System servers, client access controllers and some door interfaces are now IP-network attached, so keeping those systems up to date is a critical, basic requirement to ensure cyber risks are minimized and remediated, Ajime-Basil says. Some mitigation work, for example, will be handled within the operating systems of those platforms, so lack of cybersecurity maintenance there will result in a larger attack surface.

Mike Kobaly, vice president of engineering at AMAG Technology, Hawthorne, Calif., says, “I think it is difficult to choose the biggest source [of cyber risk] when one really needs to look at the entire ecosystem.
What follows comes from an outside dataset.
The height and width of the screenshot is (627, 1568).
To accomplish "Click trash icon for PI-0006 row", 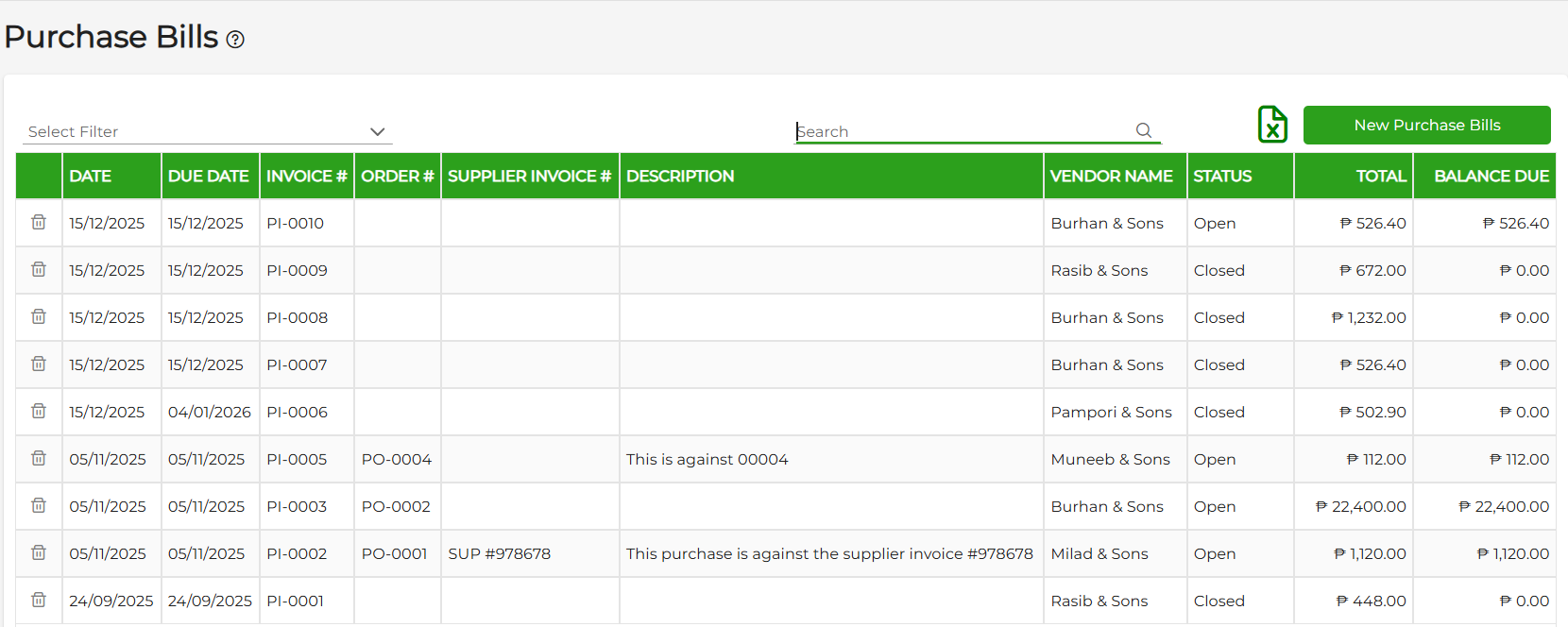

If there is an outdated operating system on the network with a zero-day vulnerability, then those are easy to compromise,” he says. “Similarly, as more intelligent devices get added to the network, most of those come with some type of API [application programming interface]. API security is a growing risk and could expose clients to attacks they have not seen in the past. It’s critically important to ensure all devices and operating systems are patched with the latest firmware and security updates.”
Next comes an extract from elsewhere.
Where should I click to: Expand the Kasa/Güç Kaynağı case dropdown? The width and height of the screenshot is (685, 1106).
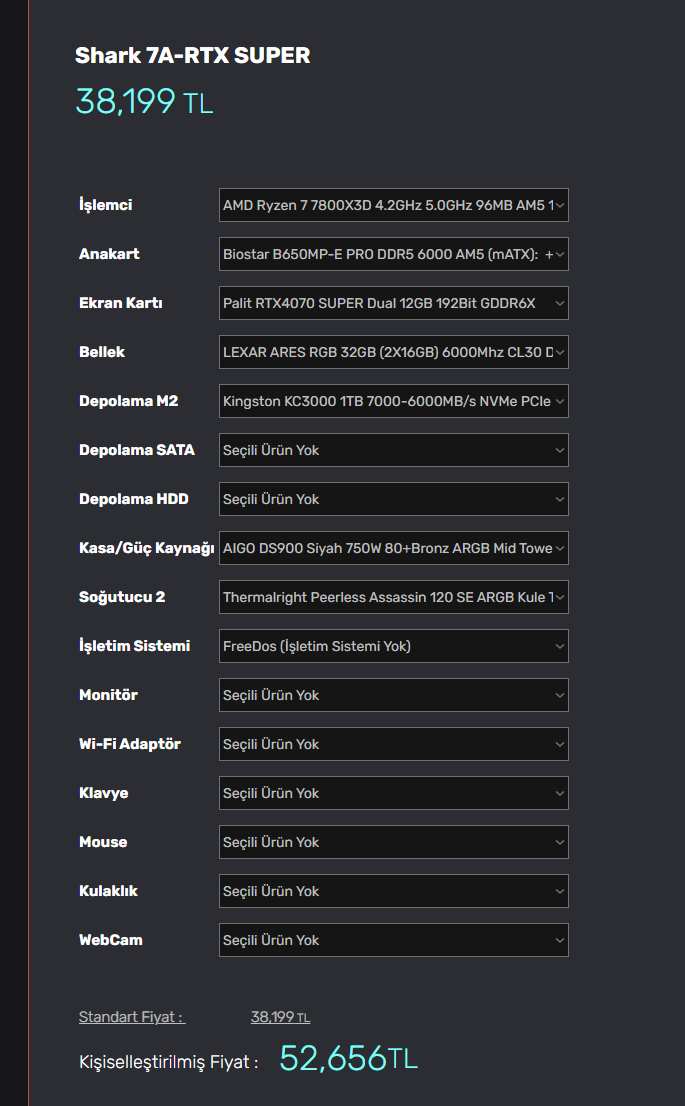[393, 549]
With today’s multitude of interconnected devices, continued attention to cybersecurity threats and updates to protecting against them is critical.



Cybersecurity Trends in 2023 & Beyond

Increased network cyber hygiene. Customers want more assurance and guidance that they are operating with proper cyber hygiene related to their security systems to include the network infrastructure, says Michael Ruddo of Integrated Security Technologies Inc. “I’m not convinced the requirements have changed other than the normal course of updates related to the current landscape, but I do believe there is much more attention to cybersecurity than there has been in the past,” he says. “This is a very good thing.”

Chris Peckham of Ollivier adds that many larger customers are deploying networks that will be used for operational technology (OT) to include access control and video surveillance. These customers are using encrypted channels between sites to increase security of any traffic passing across the internet. “The discussion around cyber policies and how networks are being deployed, as well as remote access, have changed over the last few years,” he says. “Many customers are requiring their policies to be used across all networks within their environments.”

“Red teaming” physical security solutions. Many businesses are hiring third-party teams to test the integrity of their security systems, and they begin in the physical environment, says John Szczygiel of Brivo. “There are implications on that for integrators, both in the way they’ve designed and installed systems, as well as the technology they elected to use,” he says. “In some cases, red teams can get through those technologies pretty quickly. It can be embarrassing for both the customer and the integrator.”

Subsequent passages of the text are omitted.